Isle of Mull - July 2014
I love Mull. As soon as the boat pulls out of Oban, there is a wonderful sense of wellbeing that sets in. On the island itself there is a constant anticipation that something will happen. Having not seen an Otter on Harris the week before I was a bit deflated, but a few minutes into the evening drive along Loch Na Keal, we saw a mother and cub swimming and playing right next to the shore! I pulled the car over and sat on the rocks. Seeing Otters playing is fantastic, but being able to hear them playing was even more special; like a deep chirruping sound.
The weather was the sunniest I’ve ever seen it on Mull, and in the morning we headed for Pennyghael and Lochs Scridain and Beg. Around the lochs there were lots of Common Sandpiper, Oystercatcher, Heron, and Curlew, and the marshes around Beg were teeming with Meadow Pipit, Wheatear, and Stonechat. The afternoon was spent on Loch Na Keal, with the hope of seeing the Otters again. After a few hours of waiting, all the Heron scattered into the air. Scanning around, we couldn’t see what spooked them, then the bird that Mull is famous for flew up the loch; the White Tailed Eagle.

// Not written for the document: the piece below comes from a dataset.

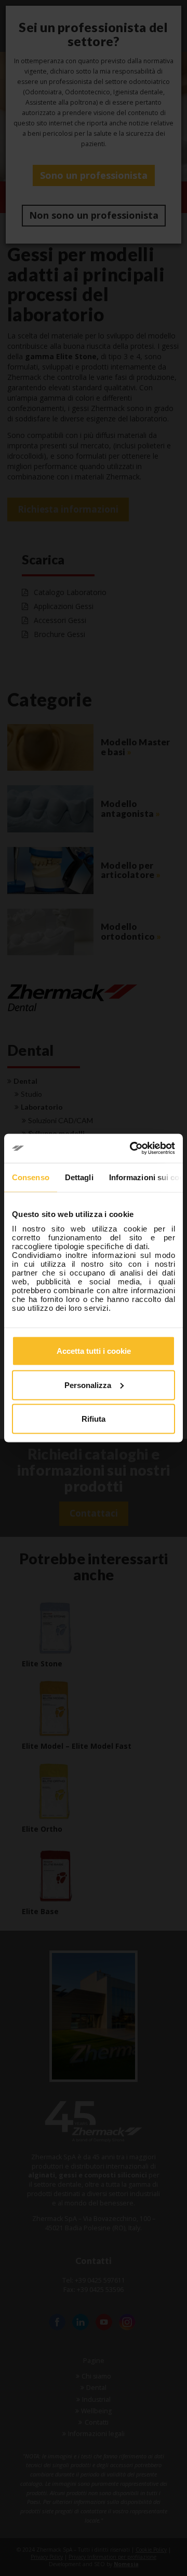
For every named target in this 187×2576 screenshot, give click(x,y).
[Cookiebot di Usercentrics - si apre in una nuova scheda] (132, 1148)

It is no secret that I love animals, and it is days like these I dream of. It was the morning of the boat trip to see the eagles and whilst sitting at the table eating a breakfast, a dog Otter was fishing right in view of the cottage. A few minutes into the journey to Ulva ferry, we spotted a pod of Bottlenose Dolphins in the loch; what a treat. Further round, two more Otters were seen fishing near the Ben More pier. But it gets better. Now on the boat, we spot the Dolphins breaching the water, and the skipper takes the boat over to the pod and begins to circle. They seem to love this, and they begin to jump and breach right next to the boat! Heck of a time to leave the wide angle lens in the car, d’oh!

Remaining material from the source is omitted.